## INFORMATION GIVEN
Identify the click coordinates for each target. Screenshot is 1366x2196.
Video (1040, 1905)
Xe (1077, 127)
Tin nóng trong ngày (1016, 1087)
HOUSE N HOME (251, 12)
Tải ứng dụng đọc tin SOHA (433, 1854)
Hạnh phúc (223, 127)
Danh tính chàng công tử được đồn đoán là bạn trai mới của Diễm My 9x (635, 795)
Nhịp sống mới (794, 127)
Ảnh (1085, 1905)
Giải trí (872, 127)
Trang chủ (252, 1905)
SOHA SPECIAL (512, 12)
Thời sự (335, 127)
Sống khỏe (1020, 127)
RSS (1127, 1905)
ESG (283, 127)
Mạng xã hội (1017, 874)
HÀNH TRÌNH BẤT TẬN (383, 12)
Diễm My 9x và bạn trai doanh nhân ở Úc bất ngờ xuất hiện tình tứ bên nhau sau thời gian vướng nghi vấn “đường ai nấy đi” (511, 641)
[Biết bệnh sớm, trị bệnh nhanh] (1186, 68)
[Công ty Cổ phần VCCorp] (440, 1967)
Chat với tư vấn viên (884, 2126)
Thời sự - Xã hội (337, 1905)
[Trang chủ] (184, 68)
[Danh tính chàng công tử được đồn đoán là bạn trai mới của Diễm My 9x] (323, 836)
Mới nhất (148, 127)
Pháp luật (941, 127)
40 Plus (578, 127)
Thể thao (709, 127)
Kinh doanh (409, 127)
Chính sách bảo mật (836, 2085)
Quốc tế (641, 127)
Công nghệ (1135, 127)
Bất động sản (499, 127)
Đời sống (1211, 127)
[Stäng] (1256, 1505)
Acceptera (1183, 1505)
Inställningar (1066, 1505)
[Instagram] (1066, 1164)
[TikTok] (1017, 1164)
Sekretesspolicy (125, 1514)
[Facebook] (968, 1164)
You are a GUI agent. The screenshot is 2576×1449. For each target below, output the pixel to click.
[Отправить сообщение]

## ABOUT THIS TASK
All of the material is to be copied word for word.

## ANSWER SPACE
Identify the click coordinates for each target. Screenshot is 1366x2196.
Video (1040, 1905)
Xe (1077, 127)
Tin nóng trong ngày (1016, 1087)
HOUSE N HOME (251, 12)
Tải ứng dụng đọc tin SOHA (433, 1854)
Hạnh phúc (223, 127)
Danh tính chàng công tử được đồn đoán là bạn trai mới của Diễm My 9x (635, 795)
Nhịp sống mới (794, 127)
Ảnh (1085, 1905)
Giải trí (872, 127)
Trang chủ (252, 1905)
SOHA SPECIAL (512, 12)
Thời sự (335, 127)
Sống khỏe (1020, 127)
RSS (1127, 1905)
ESG (283, 127)
Mạng xã hội (1017, 874)
HÀNH TRÌNH BẤT TẬN (383, 12)
Diễm My 9x và bạn trai doanh nhân ở Úc bất ngờ xuất hiện tình tứ bên nhau sau thời gian vướng nghi vấn “đường ai nấy đi” (511, 641)
[Biết bệnh sớm, trị bệnh nhanh] (1186, 68)
[Công ty Cổ phần VCCorp] (440, 1967)
Chat với tư vấn viên (884, 2126)
Thời sự - Xã hội (337, 1905)
[Trang chủ] (184, 68)
[Danh tính chàng công tử được đồn đoán là bạn trai mới của Diễm My 9x] (323, 836)
Mới nhất (148, 127)
Pháp luật (941, 127)
40 Plus (578, 127)
Thể thao (709, 127)
Kinh doanh (409, 127)
Chính sách bảo mật (836, 2085)
Quốc tế (641, 127)
Công nghệ (1135, 127)
Bất động sản (499, 127)
Đời sống (1211, 127)
[Stäng] (1256, 1505)
Acceptera (1183, 1505)
Inställningar (1066, 1505)
[Instagram] (1066, 1164)
[TikTok] (1017, 1164)
Sekretesspolicy (125, 1514)
[Facebook] (968, 1164)
You are a GUI agent. The screenshot is 2576×1449. For each target below, output the pixel to click.
[Отправить сообщение]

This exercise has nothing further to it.